Em resultado de uma conferência realizada nos passados dias 27 e 28 de Maio em Paris, a Confederação Europeia de Sindicatos (CES) sublinha que a Europa se encontra actualmente numa encruzilhada, enfrentando o retorno maciço do desemprego, enquanto no próximo ano assistiremos à destruição de empregos numa escala sem precedentes desde a década de 30: “No entanto, até agora a resposta das autoridades – europeias e nacionais – não tem sido adequada à dimensão do problema”.

A CES salienta que esta situação se deve ao facto de o desemprego há mais de trinta anos ter vindo a ser dominado pelo modelo económico neoliberal, cujo colapso está na génese da catástrofe económica que agora atinge a Europa e o resto do mundo: “Os abusos amplamente praticados pelo sector financeiro configuram a versão actual de um processo de alquimia.”

E acrescenta que a prudência de longo prazo foi ignorada, ao mesmo tempo que deu lugar à ganância e à especulação em Wall Street, em Londres e em outros dos mais importantes centros financeiros: “As consequências da queda muito rapidamente geraram desigualdade, aumento do emprego precário e pressão para cortes a nível do Estado providência e dos direitos dos trabalhadores, bem como da negociação colectiva. Agora, a tudo isto é necessário juntar o crescimento do desemprego, a diminuição nos gastos públicos e o colapso da procura em inúmeros países.

Os cidadãos esperam que os governos, através da acção do sector público, e as organizações sindicais, devolvam o equilíbrio democrático, que tem sido subalternizado em função dos mercados.” Por isso, a CES exige que nunca mais possa ser permitido ao capitalismo financeiro causar uma crise comparável à actual e que também nunca mais as crescentes desigualdades possam ser encorajadas, objecto de indiferença ou negligenciadas.

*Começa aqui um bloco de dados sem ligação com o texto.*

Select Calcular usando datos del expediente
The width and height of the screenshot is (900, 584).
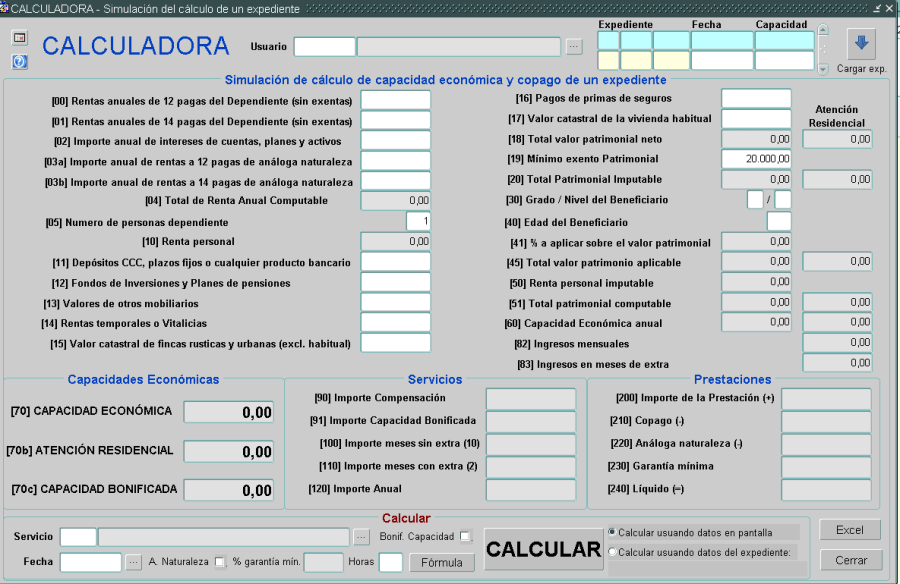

A confederação apoia totalmente o movimento sindical internacional no combate à crise, sendo que, a este respeito, a Europa tem um papel importante e específico a desempenhar: “A UE é a única instância no mundo com capacidade para desenvolver uma acção simultaneamente directa e de coordenação no que constitui a entidade económica de maior dimensão no mundo. Este facto faz dela um líder e não uma seguidora. Demasiadas vezes deu a ideia de se remeter a um papel secundário, atrás dos maiores países.

No entanto, se não for capaz de desenvolver uma acção concertada no que respeita ao progresso económico e social, então as suas mais importantes realizações, como o mercado único, a moeda única e o alargamento, ficarão sujeitas a uma enorme pressão, na medida em que os Estados-membros procurarão desenvolver a sua própria abordagem quanto a matérias como o comércio, a política monetária e as relações internacionais.

A UE tem de assumir as suas responsabilidades em relação aos Estados-membros, sujeitos a pressões extremas, e agir para evitar que fiquem dependentes do Fundo Monetário Internacional. A intervenção do FMI em toda e qualquer iniciativa deve visar a salvaguarda da coesão social, mais do que cortar nas despesas públicas e nos serviços públicos.”

Decididamente, a UE tem de adoptar uma abordagem convincente quanto ao desemprego, pelo que a CES reclama um novo contrato social para a Europa, como motor para a justiça social e para melhores empregos, integrando mais e melhores empregos, o reforço dos sistemas de protecção social para proporcionar mais segurança e igualdade e para evitar a exclusão social, o reforço dos direitos dos trabalhadores, o fim do predomínio das regras de mercado a curto prazo, melhores salários e a solidariedade europeia enquanto protecção contra os excessos do capitalismo financeiro.